# Requirement:
Answer these from the statistics page below:
(a) What does the page say "objective" implies?
(b) What three types of observations do different statistical procedures allow?
(c) Which statistic is named for examining differences between the midterm scores of males and females?

Student Learning Outcomes
At the completion of this instructional unit students will be able to:
Need to Understand
Even if you aren't planning to conduct experimental research you need to be able to understand it.
Q. Statistics provide an objective way of interpreting a collection of observations. What do we mean by objective and how else might we interpret?
A. Objective implies reliability. Two observers would draw the same conclusions. In contrast subjective observations imply observer bias.
Q. What are three different types of observations that different statistical procedures allow?
A. 1. description of characteristics of data
2. testing of relationships between sets of data
3. testing of differences among sets of data
Q. Write 3 samples of studies that would use each of these types of statistical procedures
A. e.g. average score of students in this class on the midterm would use mean. Examining relationship between fitness and test scores in class would use correlational statistics. Examining differences between midterm scores of males and females in this class would use ANOVA (Those were my answers, but could you tell me in class three examples of your own, huh?)
Q. What would you conclude if I told you that a correlation showed that for every five points a student increased on the fitness scale she increased 3 points on test scores.

# Raw data:
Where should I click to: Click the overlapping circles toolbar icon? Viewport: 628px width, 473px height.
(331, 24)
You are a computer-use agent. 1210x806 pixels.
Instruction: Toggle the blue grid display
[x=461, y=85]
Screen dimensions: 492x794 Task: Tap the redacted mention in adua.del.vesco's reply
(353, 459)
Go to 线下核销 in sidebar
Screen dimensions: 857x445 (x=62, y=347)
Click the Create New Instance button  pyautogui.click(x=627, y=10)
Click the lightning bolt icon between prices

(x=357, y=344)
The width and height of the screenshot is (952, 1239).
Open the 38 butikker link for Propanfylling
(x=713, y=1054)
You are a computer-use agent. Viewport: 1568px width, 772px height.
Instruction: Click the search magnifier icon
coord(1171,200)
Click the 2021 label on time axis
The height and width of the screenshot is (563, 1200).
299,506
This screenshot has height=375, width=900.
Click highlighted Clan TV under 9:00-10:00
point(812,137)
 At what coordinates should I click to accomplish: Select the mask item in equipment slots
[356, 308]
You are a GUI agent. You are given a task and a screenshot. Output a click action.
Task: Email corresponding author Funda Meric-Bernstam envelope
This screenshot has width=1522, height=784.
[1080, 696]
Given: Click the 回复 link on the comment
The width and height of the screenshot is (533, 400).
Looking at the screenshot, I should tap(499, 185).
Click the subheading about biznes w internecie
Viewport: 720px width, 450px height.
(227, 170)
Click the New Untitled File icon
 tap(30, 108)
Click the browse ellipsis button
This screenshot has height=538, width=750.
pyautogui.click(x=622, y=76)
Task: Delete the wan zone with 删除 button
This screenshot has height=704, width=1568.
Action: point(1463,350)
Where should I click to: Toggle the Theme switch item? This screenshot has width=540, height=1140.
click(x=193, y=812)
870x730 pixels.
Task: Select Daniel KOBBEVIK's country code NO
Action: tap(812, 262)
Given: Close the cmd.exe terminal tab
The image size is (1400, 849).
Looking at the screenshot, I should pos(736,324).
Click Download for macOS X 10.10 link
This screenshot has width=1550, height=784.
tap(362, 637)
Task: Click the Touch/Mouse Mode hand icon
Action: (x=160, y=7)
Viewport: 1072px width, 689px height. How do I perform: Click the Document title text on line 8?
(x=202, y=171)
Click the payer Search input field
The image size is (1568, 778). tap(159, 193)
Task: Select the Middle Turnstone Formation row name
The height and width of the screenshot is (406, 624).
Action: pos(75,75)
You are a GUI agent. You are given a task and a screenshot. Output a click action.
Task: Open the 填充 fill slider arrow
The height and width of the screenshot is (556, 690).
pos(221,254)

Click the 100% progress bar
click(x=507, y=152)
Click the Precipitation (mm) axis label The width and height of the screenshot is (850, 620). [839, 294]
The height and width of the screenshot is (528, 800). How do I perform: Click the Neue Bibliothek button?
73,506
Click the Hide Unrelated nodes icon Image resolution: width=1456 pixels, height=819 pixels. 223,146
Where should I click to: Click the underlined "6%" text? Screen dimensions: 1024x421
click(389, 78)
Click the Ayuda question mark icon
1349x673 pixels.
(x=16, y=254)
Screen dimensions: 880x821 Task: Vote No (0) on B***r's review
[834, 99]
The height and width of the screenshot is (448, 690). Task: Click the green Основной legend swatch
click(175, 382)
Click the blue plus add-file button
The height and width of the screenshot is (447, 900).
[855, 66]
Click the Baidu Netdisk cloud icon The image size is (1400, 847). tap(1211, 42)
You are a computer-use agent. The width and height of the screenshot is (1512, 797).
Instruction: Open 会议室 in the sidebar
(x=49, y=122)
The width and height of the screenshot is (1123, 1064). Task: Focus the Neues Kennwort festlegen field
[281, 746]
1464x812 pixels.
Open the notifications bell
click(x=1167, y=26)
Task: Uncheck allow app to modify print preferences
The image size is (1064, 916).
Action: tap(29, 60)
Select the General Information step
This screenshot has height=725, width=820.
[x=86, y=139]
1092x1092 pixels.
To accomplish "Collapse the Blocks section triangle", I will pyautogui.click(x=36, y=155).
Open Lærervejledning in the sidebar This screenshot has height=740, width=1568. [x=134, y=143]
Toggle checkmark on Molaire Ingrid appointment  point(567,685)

# Worked answer:
(a) Reliability: two observers would draw the same conclusions.
(b) Description of characteristics of data, testing of relationships between sets of data, and testing of differences among sets of data.
(c) ANOVA.